== GIVEN RECORDS ==
-- -- --
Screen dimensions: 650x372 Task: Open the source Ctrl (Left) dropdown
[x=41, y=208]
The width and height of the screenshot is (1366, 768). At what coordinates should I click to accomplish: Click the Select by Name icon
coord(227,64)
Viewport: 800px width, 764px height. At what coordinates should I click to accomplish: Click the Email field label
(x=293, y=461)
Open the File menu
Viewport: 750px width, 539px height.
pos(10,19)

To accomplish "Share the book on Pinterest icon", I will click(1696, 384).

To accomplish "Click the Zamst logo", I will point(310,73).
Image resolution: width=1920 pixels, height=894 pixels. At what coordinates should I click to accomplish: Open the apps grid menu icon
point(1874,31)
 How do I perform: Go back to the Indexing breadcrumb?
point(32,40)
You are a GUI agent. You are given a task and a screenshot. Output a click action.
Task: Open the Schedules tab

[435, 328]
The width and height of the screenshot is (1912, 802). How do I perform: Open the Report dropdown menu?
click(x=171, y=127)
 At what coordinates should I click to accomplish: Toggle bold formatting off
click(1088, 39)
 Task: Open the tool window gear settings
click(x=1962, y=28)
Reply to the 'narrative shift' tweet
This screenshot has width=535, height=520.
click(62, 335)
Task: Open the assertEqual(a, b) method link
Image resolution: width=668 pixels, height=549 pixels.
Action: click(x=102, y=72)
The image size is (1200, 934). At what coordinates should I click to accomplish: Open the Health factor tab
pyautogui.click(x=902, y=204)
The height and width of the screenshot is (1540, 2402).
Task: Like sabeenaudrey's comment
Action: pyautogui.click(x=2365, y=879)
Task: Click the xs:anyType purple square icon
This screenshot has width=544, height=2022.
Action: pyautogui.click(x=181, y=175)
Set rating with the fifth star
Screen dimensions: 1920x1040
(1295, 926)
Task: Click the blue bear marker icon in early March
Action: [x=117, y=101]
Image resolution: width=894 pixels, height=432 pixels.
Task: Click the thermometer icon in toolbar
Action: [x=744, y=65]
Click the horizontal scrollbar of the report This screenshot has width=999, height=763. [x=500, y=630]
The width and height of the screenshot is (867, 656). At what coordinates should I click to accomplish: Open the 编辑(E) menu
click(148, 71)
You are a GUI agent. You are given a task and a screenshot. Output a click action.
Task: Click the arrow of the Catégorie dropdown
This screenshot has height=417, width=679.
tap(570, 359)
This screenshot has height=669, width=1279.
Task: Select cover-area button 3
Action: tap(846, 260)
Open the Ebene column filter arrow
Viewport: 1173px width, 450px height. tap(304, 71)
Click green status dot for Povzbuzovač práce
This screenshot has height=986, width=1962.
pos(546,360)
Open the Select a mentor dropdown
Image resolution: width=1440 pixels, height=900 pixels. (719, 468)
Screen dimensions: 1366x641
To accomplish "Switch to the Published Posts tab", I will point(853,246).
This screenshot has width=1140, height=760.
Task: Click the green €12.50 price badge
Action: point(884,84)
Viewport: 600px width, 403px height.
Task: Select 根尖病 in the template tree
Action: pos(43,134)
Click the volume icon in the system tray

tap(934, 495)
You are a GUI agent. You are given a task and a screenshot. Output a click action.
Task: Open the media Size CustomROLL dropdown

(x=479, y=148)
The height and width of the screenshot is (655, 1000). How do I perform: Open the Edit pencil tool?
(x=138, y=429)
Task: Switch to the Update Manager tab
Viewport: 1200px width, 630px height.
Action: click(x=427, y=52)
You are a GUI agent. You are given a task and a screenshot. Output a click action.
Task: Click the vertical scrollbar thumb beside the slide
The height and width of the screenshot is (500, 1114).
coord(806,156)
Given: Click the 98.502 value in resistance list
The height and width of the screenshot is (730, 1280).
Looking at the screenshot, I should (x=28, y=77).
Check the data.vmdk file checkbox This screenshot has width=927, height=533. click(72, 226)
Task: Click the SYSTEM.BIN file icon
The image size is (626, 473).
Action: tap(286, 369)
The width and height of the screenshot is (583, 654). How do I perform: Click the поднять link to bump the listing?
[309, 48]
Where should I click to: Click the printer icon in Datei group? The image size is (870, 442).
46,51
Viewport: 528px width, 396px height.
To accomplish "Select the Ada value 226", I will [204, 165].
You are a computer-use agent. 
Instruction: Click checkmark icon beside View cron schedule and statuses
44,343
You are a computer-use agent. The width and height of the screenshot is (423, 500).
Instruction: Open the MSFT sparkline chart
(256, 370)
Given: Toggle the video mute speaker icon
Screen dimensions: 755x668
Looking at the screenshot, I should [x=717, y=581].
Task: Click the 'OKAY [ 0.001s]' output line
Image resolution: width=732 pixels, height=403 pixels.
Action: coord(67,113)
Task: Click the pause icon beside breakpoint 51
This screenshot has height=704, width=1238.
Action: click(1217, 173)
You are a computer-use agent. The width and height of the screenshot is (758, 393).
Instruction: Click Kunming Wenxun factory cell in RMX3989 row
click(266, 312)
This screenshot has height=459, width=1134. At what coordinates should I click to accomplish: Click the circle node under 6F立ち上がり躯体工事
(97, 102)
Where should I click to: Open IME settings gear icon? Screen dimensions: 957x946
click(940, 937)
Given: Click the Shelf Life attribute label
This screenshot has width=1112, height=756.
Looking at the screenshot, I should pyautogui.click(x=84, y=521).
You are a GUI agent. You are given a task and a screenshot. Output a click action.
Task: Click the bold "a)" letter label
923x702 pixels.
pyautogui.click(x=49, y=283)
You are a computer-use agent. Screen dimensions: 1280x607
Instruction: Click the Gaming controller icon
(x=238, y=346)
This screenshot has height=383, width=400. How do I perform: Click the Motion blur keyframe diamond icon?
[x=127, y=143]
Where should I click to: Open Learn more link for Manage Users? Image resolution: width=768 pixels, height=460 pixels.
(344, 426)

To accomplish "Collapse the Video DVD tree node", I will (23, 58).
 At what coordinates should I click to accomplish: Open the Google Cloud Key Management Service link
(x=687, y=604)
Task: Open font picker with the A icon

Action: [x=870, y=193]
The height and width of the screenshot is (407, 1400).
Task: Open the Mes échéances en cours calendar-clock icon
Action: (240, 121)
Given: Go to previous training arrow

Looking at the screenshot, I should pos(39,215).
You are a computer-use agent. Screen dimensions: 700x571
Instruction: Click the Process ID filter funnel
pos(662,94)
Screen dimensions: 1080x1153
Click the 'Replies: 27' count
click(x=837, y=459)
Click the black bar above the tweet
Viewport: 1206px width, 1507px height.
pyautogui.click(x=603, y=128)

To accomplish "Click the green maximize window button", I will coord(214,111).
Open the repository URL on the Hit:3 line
-- -- --
== PROBLEM REQUIREMENTS ==
Nothing but a number should be given: the tally of lines in the listing that contain "value".

== ANSWER BELOW ==
2